Blood Disorders

There are many illnesses treated by bone marrow transplants. This section focuses on 2 main areas: blood cancers and disorders. Your doctor will also be able to tell you more about the conditions, and advise you accordingly. Every patient is different, and treatments for each condition vary. For certain conditions such as Acute Myelogeneous Leukaemia (AML), Acute Lymphoblastic Leukaemia (ALL), the need for a transplant is mostly determined by th tte likelihood of the disease returning – which is affected by the patient’s general health, some of the leukaemia’s features, and the risk factors. Whereas for Non-Hodgkin’s Lymphoma and Multiple Myeloma, factors including age, overall health, stage and growth speed of the disease will determine the risks and benefits of having a transplant. The doctor will thus determine whether a transplant is an option.


There are more than 70 blood disorders treatable by a bone marrow transplant, for more information about your condition, do check with your doctor. This section includes 3 blood disorders.

Severe combined immunodeficiency (SCID, all types)

  • SCID is a group of inherited immune system disorders that are present at birth.
  • They are potentially life threatening within the first year of life if left untreated.
  • Usually results in the onset of one or more serious infections within the first few months of life.
  • These infections are usually serious, and may even be life threatening, they may include pneumonia, meningitis or bloodstream infections.
  • Allogeneic transplants are the only known treatment, and are recommended as soon as possible.

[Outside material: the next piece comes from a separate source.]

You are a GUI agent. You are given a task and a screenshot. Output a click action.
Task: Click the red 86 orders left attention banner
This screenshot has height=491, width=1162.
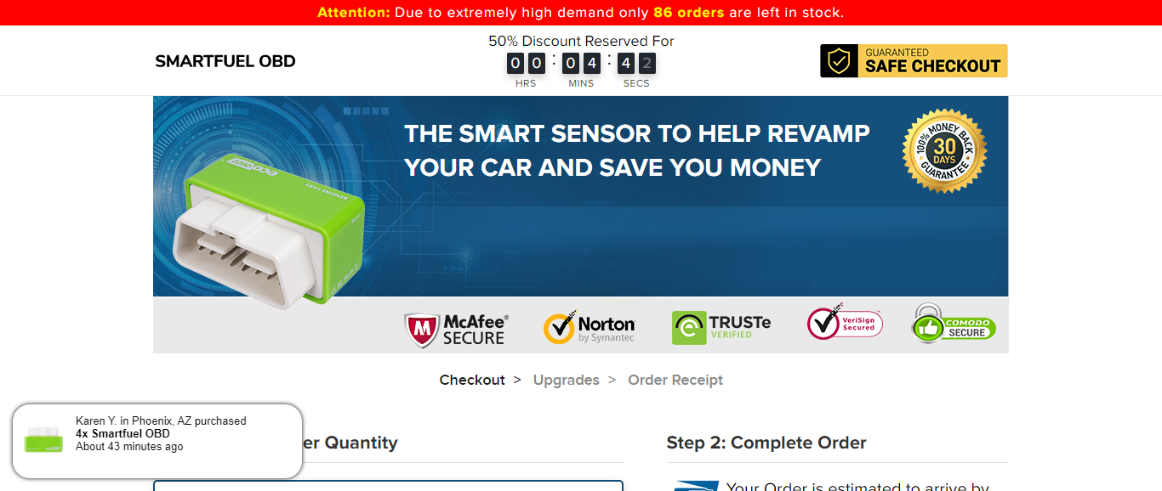pos(581,13)
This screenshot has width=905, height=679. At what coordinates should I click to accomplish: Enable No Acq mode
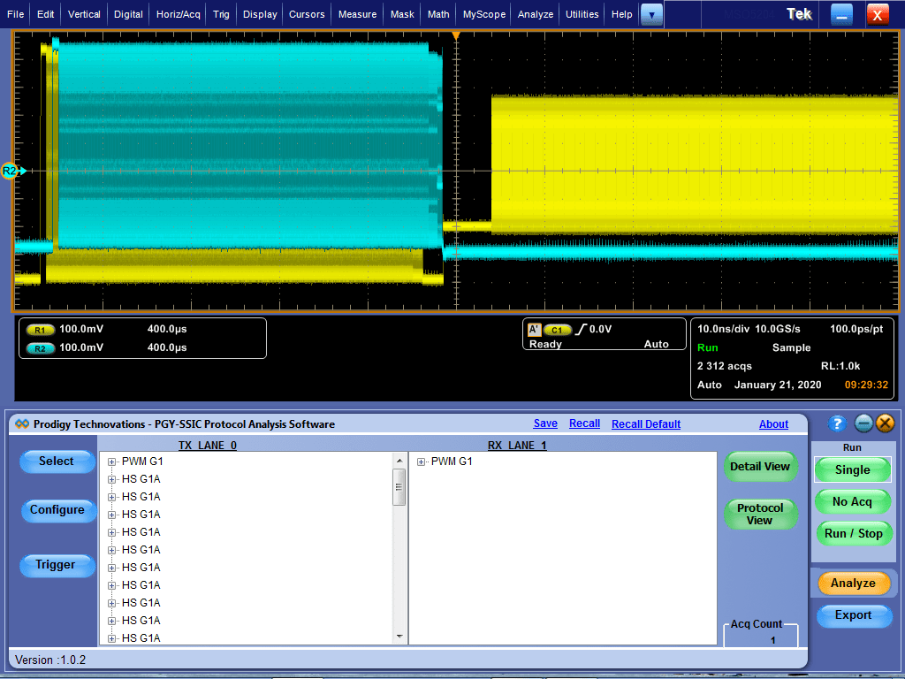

Patients with SCID are at risk for life-threatening infections thus increasing the urgency for transplants – those with severe infections might even be too weak to get a transplant.

Severe Aplastic Anaemia

  • People with severe aplastic anaemia have bone marrow that is unable to produce sufficient blood cells for the body.
  • They have low amounts of all three types of blood cells.
  • Can affect people of all ages, but is prevalent amongst young adults.
  • Infections or bleeding caused by the lack of blood cells can be life threatening and require immediate medical attention.
  • A stem cell or bone marrow transplant can be the first treatment recommended, or used after drug therapy has failed.
  • In the early stages of the disease, referral to a transplant doctor may offer the best route to a cure.

Thalassemia (Major)

  • Genetic blood disease
  • Thalassemics’ bodies are unable to produce normal haemoglobin needed to produce healthy red blood cells.
  • Not infectious – personal contact will not pass the condition from one individual to another.
  • A special blood test, haemoglobin electrophoresis, is used to determine if one has the Thalassemia trait.
  • The combination of one gene from the mother and one from the father leads to three different types of Thalassemia: Major, Intermediate, and Minor.
  • As those with Minor and Intermediate Thalassemia are not hugely impacted by the condition, they do not require a transplant.

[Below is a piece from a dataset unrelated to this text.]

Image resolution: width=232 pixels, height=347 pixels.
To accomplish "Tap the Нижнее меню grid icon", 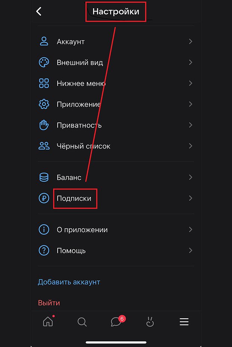I will pos(44,83).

  • Occurs when a child inherits two mutated genes, one from each parent.
  • Symptoms of severe anaemia within the first year of life will be developed.
  • They are unable to produce normal, adult haemoglobin, and experience chronic fatigue.
  • Poor growth, impaired physical activities, facial and other bone deformities, fragile bones and enlargement of the spleen are effects of the severe anaemia and expansion of the bone marrow in the body’s effort to produce more red blood cells.
  • Potentially fatal within the first decade of life is left untreated.
  • The only treatment to combat severe anaemia is regular blood transfusions and iron chelation therapy – when that fails, a stem cell or bone marrow transplant will be recommended.